Rates of Inflammatory Bowel Disease Down in Rural Areas
Rural living may have protective effect, Canadian study suggests
TUESDAY, Aug. 1, 2017 (HealthDay News) -- Children and teens from rural areas may be less likely to develop inflammatory bowel disease (IBD) than those in cities, according to a study published online July 25 in the American Journal of Gastroenterology.
Eric I. Benchimol, M.D., Ph.D., a pediatric gastroenterologist at the Children's Hospital of Eastern Ontario in Ottawa, Canada, and colleagues analyzed data for 45,567 Canadian IBD patients. The authors note that 6,662 were from rural homes and 38,905 were living in urban areas.

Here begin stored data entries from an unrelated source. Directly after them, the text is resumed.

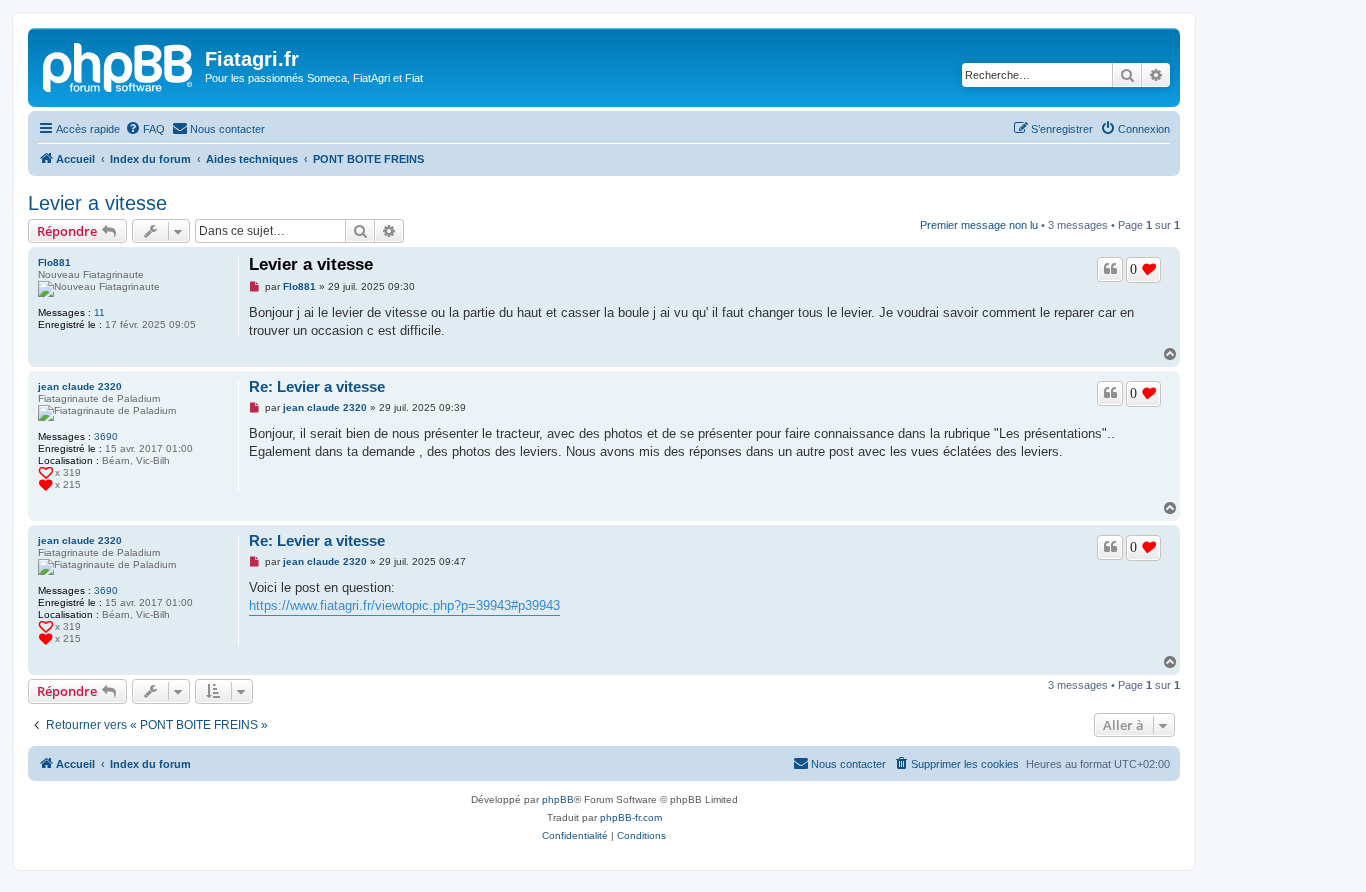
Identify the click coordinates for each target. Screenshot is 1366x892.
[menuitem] (145, 129)
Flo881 (54, 262)
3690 (106, 436)
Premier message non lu (979, 225)
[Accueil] (119, 65)
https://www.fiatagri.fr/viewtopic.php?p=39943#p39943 (404, 605)
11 (99, 312)
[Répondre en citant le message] (1110, 269)
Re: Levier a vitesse (317, 386)
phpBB (558, 799)
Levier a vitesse (97, 203)
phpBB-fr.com (631, 817)
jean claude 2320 (80, 386)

The researchers found that the incidence of IBD was 33.16 and 30.72 per 100,000 in urban and rural residents, respectively (incident rate ratio, 0.90). The protective association was found to be strongest in children younger than 10 years (incident rate ratio, 0.58) and those 10 to 17.9 years (incident rate ratio, 0.72). This protective effect was particularly strong for children raised in a rural household in the first five years of life (incident rate ratio, 0.75 to 0.78).
"The findings also strengthen our understanding that environmental risk factors that predispose people to IBD may have a stronger effect in children than adults," Benchimol said in a hospital news release. "This new study demonstrates the importance of early life exposure in altering the risk of IBD, and that needs further study."